CHAPTER VI
A SNOWSTORM
Professor Garlach received the next day a neatly-written note. It was thrust under the door of his private apartment, just as he was getting ready to go to breakfast.
“Ach! Dis is a letter,” he said, carefully looking at the envelope, as if there was some doubt of it. “I vunder who can haf sent it to me?”
He turned it over several times, but seeing no way of learning what he wished to know save by opening the epistle, he did so.

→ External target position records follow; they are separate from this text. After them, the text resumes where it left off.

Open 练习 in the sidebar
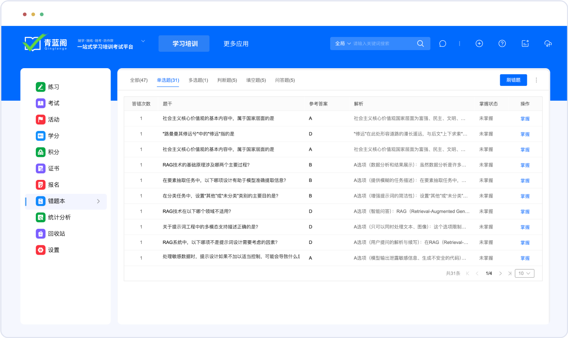Screen dimensions: 568x338 pos(53,87)
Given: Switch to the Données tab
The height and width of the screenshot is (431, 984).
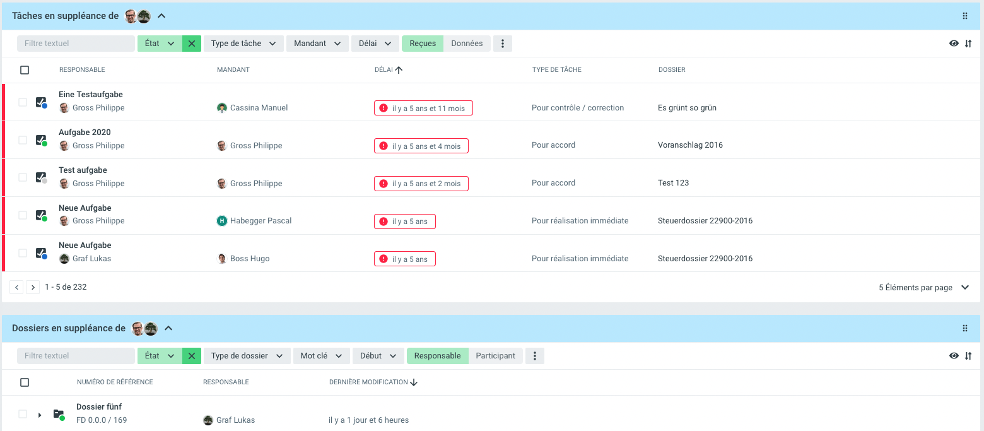Looking at the screenshot, I should (467, 44).
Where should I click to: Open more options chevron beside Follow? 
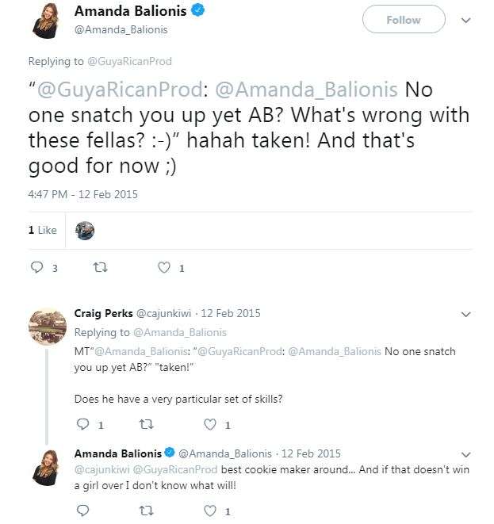[x=465, y=21]
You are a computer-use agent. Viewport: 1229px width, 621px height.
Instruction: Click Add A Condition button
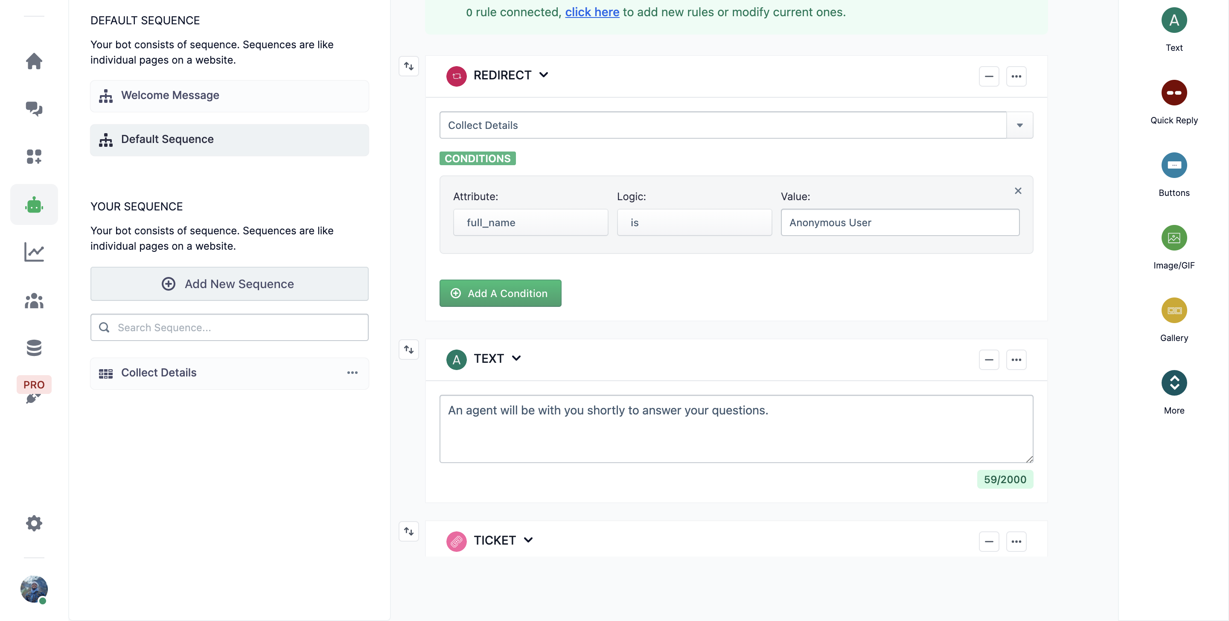coord(500,293)
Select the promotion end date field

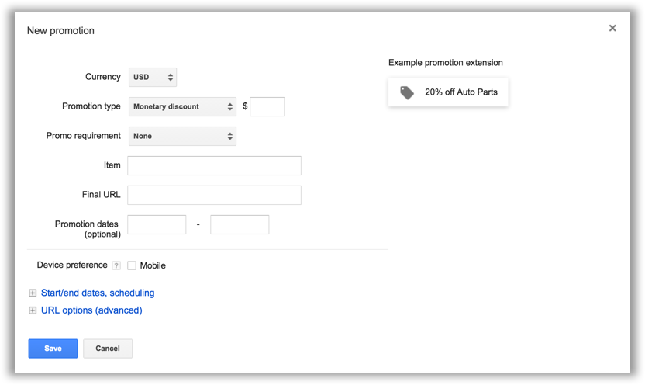(x=240, y=224)
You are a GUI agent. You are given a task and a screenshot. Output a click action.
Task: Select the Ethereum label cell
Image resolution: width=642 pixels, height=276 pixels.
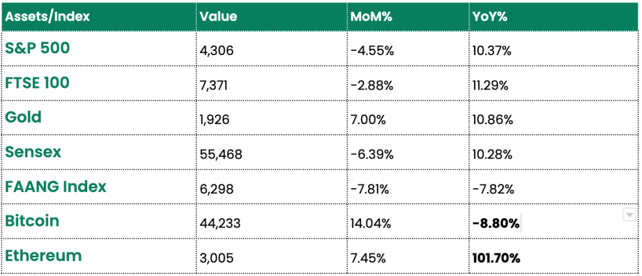coord(100,256)
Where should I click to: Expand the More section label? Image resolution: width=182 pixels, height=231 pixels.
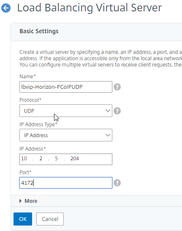pyautogui.click(x=31, y=201)
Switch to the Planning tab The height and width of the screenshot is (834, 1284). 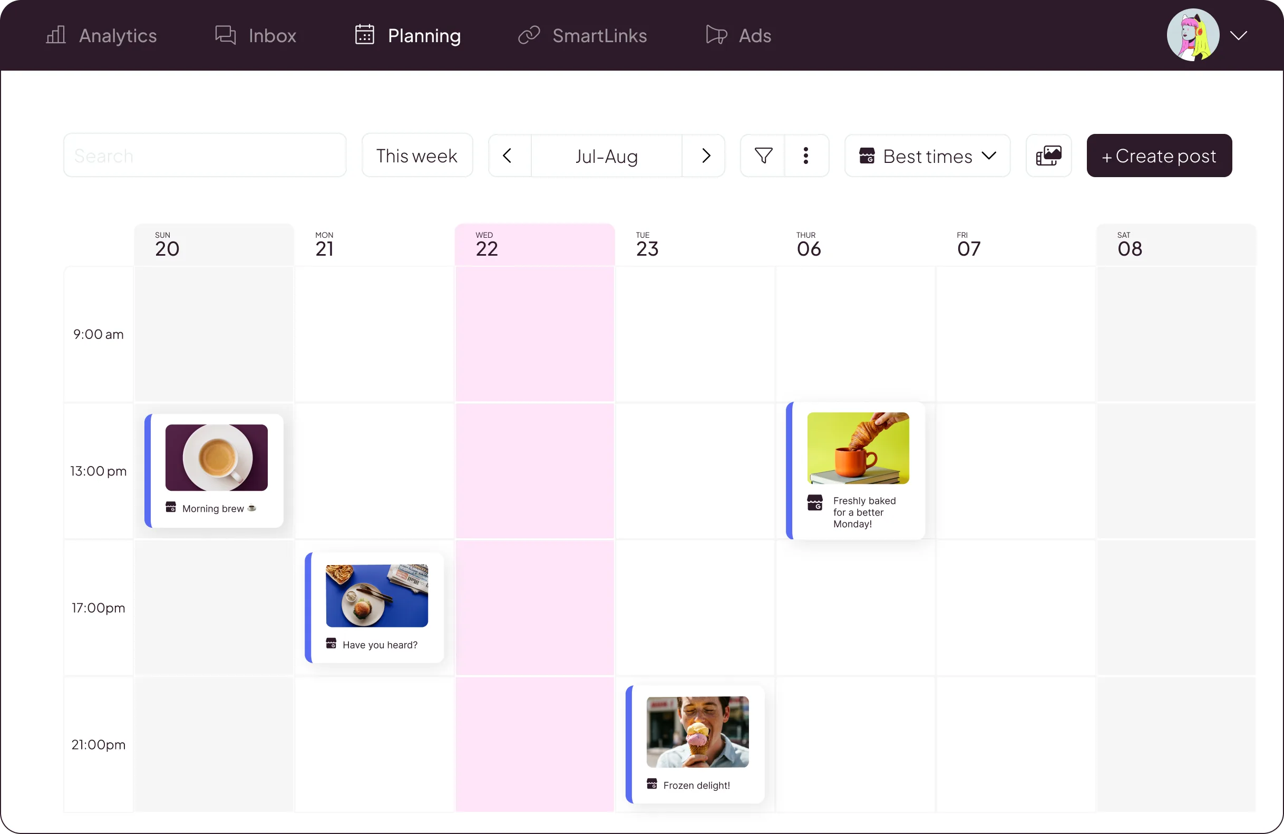click(408, 36)
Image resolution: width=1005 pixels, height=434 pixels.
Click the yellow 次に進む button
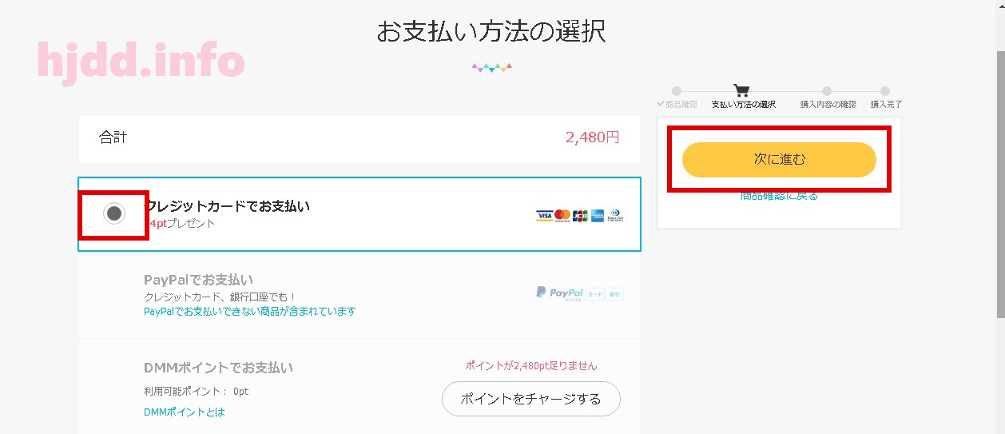click(779, 160)
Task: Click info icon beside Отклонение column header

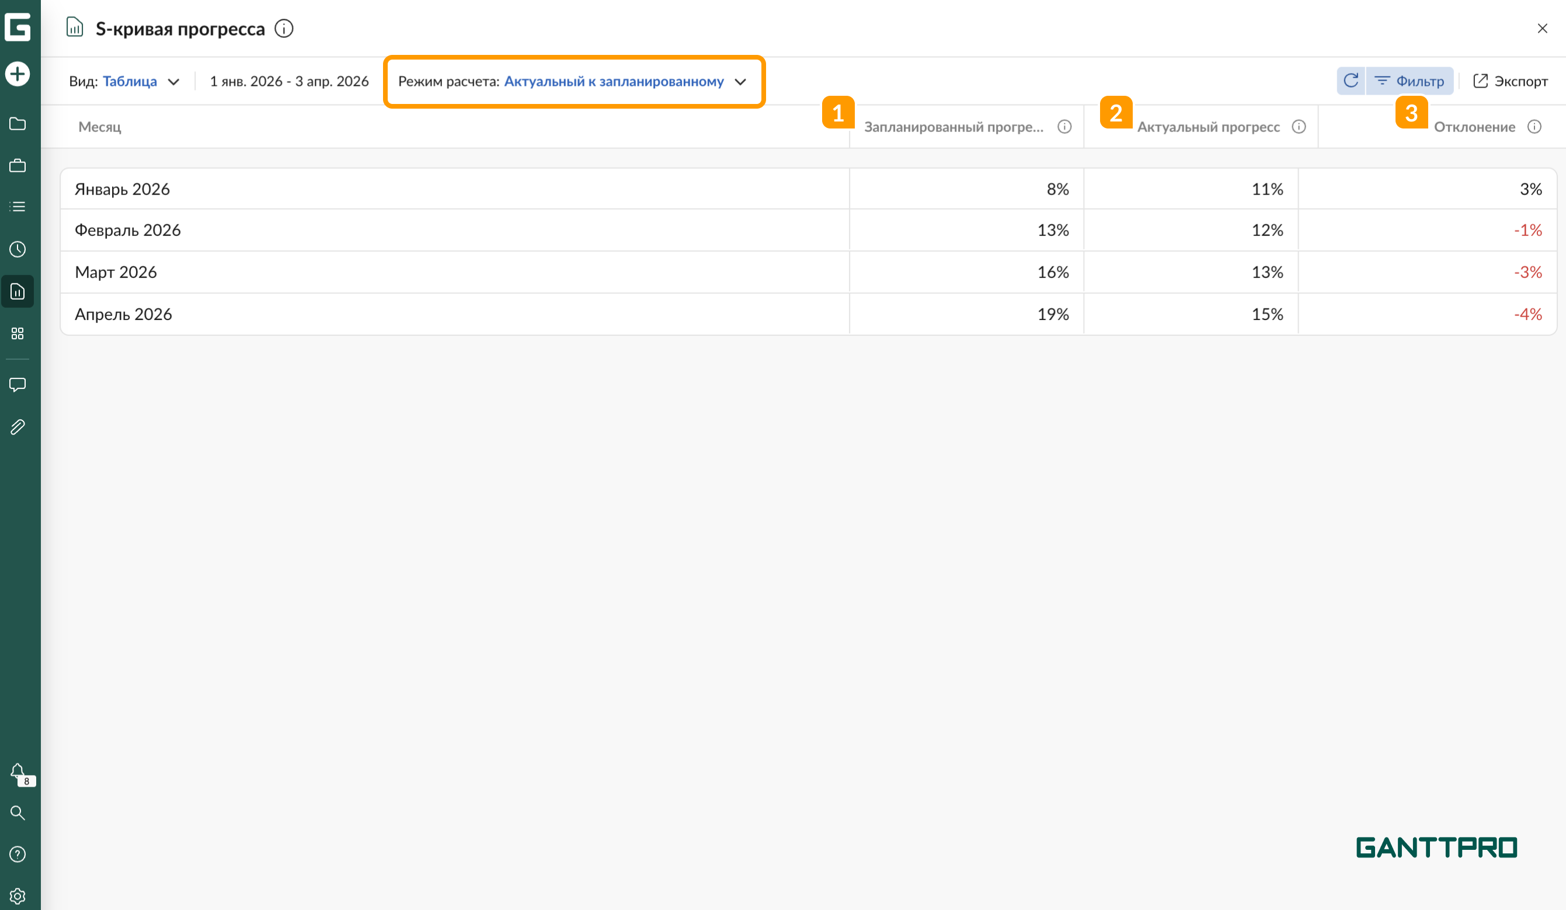Action: coord(1534,127)
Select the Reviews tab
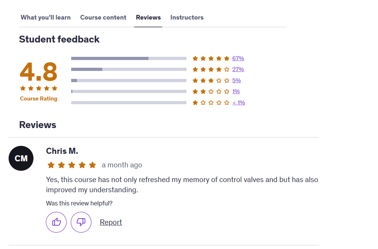 point(148,17)
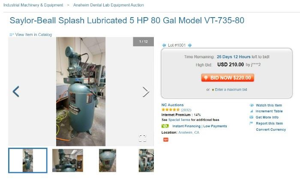Click the eye icon beside Watch this Item
Screen dimensions: 300x179
tap(252, 105)
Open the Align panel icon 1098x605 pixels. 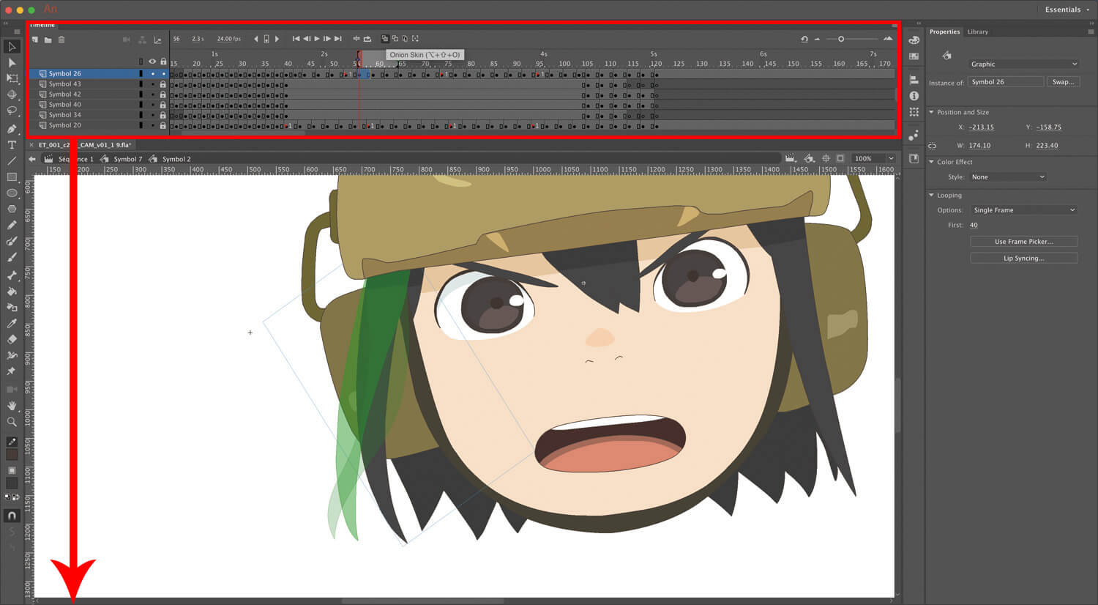(914, 80)
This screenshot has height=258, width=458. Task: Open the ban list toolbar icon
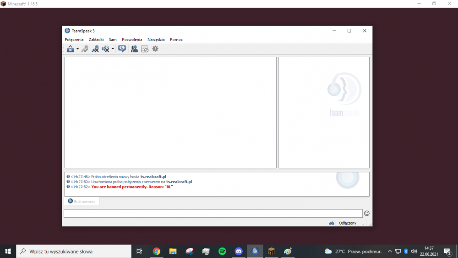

“Vot is dis?” he murmured as he read. “Ha! dot is der best news vot I haf heard in a long time. Ach! now I gets me efen mid dot wienerwurst of a Socrat! I vill vanquishes him!”
This is what the German professor read:
“I am a lover of the Fatherland, and I understand that an insult has been offered her glory by a Frenchman who is a professor in the same school where you teach. I understand that he said a small body of the despised French beat a large army of Germans. This is not true, but I am in a position to prove the contrary, namely, that in the Hanoverian or Seven Years’ War, in 1756, a small troop of Germans, under Frederic II, defeated a large army of the French. The incident is little known in history, but I have all the facts at hand, and I will give them to you.
“The information is secret, and I cannot reveal to you my name, or I might get into trouble with the German war authorities, so I will have to ask you to proceed cautiously. I will deposit the proofs of what I say in the hollow of the old oak tree that stands near the shore of the lake, not far from the school. If you will go there at midnight to-night, you may take the papers away and demonstrate to your classes that the Germans are always the superiors of the French in war. I must beg of you to say nothing about this to any one. Proceed in secret, and you will be able to refute the base charges made against our countrymen by a base Frenchman. Do not fail. Be at the old tree at midnight. For obvious reasons I sign myself only
“Bismark.”
“Ha!” exclaimed Professor Garlach. “I vill do as you direct. T’anks, mine unknown frient! T’anks! Now vill I make to der utmost confusionability dot frog-eater of a Socrat! Ha! ve shall see. I vill be on der spot at midnight!”